Action item :: Find the line containing "Select E_RESIZE_CURSOR from" in the records below. Copy exactly that line and each one after it, ending at the line containing "Viewport: 610px width, 154px height.", and nothing more.

Record excerpts ::
..........

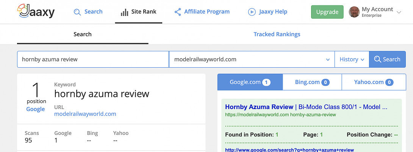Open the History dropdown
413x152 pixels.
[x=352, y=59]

..........

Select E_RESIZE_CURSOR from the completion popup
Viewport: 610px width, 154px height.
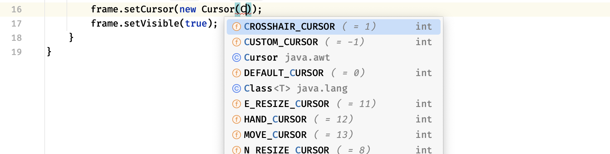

..........

Your solution ::
Select E_RESIZE_CURSOR from the completion popup
Viewport: 610px width, 154px height.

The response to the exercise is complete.